=== PROBLEM ===
Update the lines from the one holding "This screenshot has height=492, width=670." through the one holding "Open the @David-vx8kl channel link", inclusive, by replacing "channel" with "profile". Write out only those lines, with everything else left unchanged.

=== DATA EXCERPTS ===

++++++++++

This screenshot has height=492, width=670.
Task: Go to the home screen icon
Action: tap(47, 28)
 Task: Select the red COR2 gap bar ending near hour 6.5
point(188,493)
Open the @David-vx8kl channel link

++++++++++

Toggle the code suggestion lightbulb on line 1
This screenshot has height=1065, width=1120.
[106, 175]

++++++++++

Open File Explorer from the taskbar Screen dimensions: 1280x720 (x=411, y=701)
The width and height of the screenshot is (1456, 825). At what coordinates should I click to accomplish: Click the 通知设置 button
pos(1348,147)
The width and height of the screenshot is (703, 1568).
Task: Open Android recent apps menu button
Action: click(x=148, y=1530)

++++++++++

=== FINAL RESULT ===
This screenshot has height=492, width=670.
Task: Go to the home screen icon
Action: tap(47, 28)
 Task: Select the red COR2 gap bar ending near hour 6.5
point(188,493)
Open the @David-vx8kl profile link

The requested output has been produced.